Why Creatine Should Be a Non-Negotiable Over 40

Why Creatine Should Be a Non-Negotiable Over 40

Have you heard of creatine - but always thought it was just for gym bros?
We get it. Creatine has long been associated with bulking, bodybuilding, and young men lifting heavy. But the truth is: creatine might just be one of the most important supplements for people over 40.

Especially if you care about energy, strength, recovery, brain function… or just feeling good in your body.

Let’s break down exactly what it is, what it does, and why it’s worth your attention - even if you’ve never touched a dumbbell in your life.

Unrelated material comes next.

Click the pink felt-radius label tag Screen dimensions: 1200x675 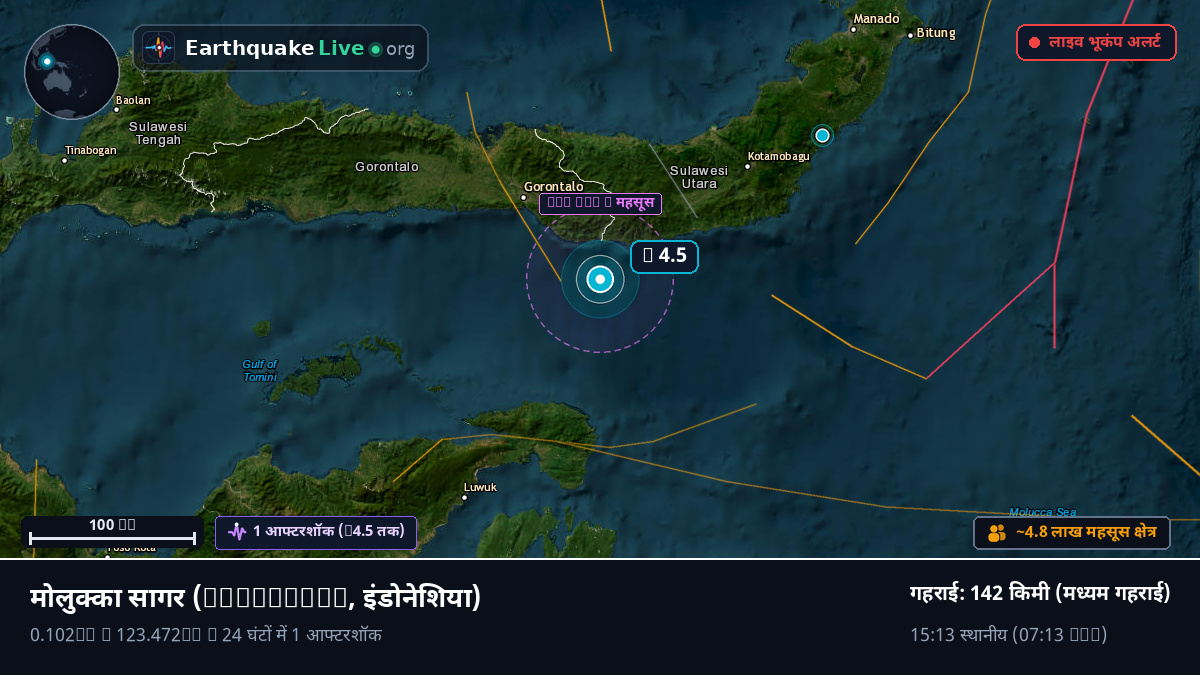point(600,204)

First things first - what is creatine?

Creatine is a naturally occurring compound found in your muscles and brain. It’s made from amino acids (the building blocks of protein) and is stored mainly in your muscles as a quick energy reserve.

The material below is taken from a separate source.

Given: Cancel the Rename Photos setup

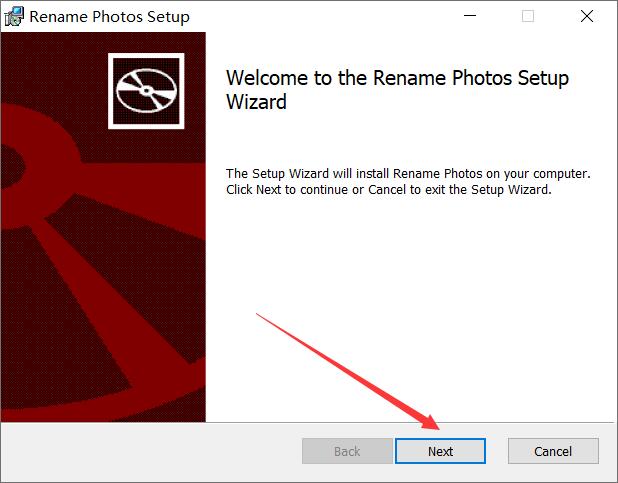Looking at the screenshot, I should click(553, 451).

Good news! You already get some creatine from foods like red meat and fish, but you’d need to eat a LOT of steak to get the same amount of creatine found in a single serve of creatine powder. Additionally, vegans and vegetarians may benefit even more from creatine supplementation, with plant-based diets having less whole-food creatine sources available.

There is no doubt that supplementing with creatine is the most efficient (and affordable) way to top up your creatine levels!

 

Male over 40 years old enjoying the benefits of clean nutrition creatine supplementation

Why supplement with creatine as you age?

As we get older, our natural creatine levels decline. So does our muscle mass, energy, strength, and even brain function. But studies have shown that creatine can help counteract those effects in both men and women over 40. Heres how:

 

✳️ 1. Helps preserve muscle mass

Muscle loss (aka sarcopenia) happens naturally as we age - and it can start as early as your 30s. This can lead to weakness, injuries, slower metabolism and even weight gain.
Creatine helps maintain lean muscle mass and strength, especially when paired with even light resistance training. It also supports better muscle recovery.

 

✳️ 2. Supports cognitive function

Yes, creatine is also good for your brain.

The brain uses approximately 20% of your body's total energy each day, despite only weighing roughly 2% of body weight. This huge amount of energy is required for your brain to function well, and we now know that creatine plays a key role in this energy system. Multiple studies have found that creatine supplementation improves short-term memory, cognitive processing, and even mental fatigue - especially under stress or sleep deprivation.

The bottom line is that creatine helps your mind stay sharp, something we all need as we get older. 

 

✳️ 3. Maintains bone health & functional movement

When creatine is combined with resistance training, it has been shown to help preserve hip bone strength and even improve bone geometry — both of which are linked to fewer fractures as we age. 

Where creatine really shines is in functional capacity: studies consistently find that it boosts strength and improves performance in everyday movements like standing from a chair or climbing stairs. These benefits may not directly prove fewer falls or fractures yet, but they point to creatine as a powerful ally for staying strong, steady, and mobile into later life.

 

✳️ 4. Supports metabolic health

Creatine may improve glucose control, insulin sensitivity, and energy metabolism - all of which become more important with age.

This makes it a great option for those looking to improve energy, manage weight, or support general wellness.


✳️ 5. Boosts energy & motivation to move

Struggling to find the energy to want to move?
Creatine helps your body produce more ATP - your cell’s energy currency - meaning better endurance and more energy to get up, get out, and keep going.
And no, it’s not a stimulant. It’s just giving your body back what it naturally uses to make energy.


But is creatine safe?

✅ Yes - creatine is one of the most researched and safest supplements in the world.
Hundreds of studies have confirmed its safety across a wide age range, including in older adults. Despite old myths, there’s no evidence it causes kidney damage in healthy individuals.

How much creatine should you take after 40?

Just 5g a day is effective and safe - anytime, with or without food.
There’s no need to "load" it.
You can mix it into your morning coffee, smoothie, yoghurt, or just water.

💡 Our Clean Nutrition Creatine is ultra-pure, flavourless, and super easy to take daily.

So why creatine over 40?

If you care about:

  • ✅ Staying strong

  • ✅ Feeling sharp

  • ✅ Supporting your energy, muscles, bones, and brain

  • ✅ Aging well…

Creatine is a game-changer.
No fluff, no fillers, no fancy marketing - just a highly effective, science-backed supplement to help you keep doing what you love for longer.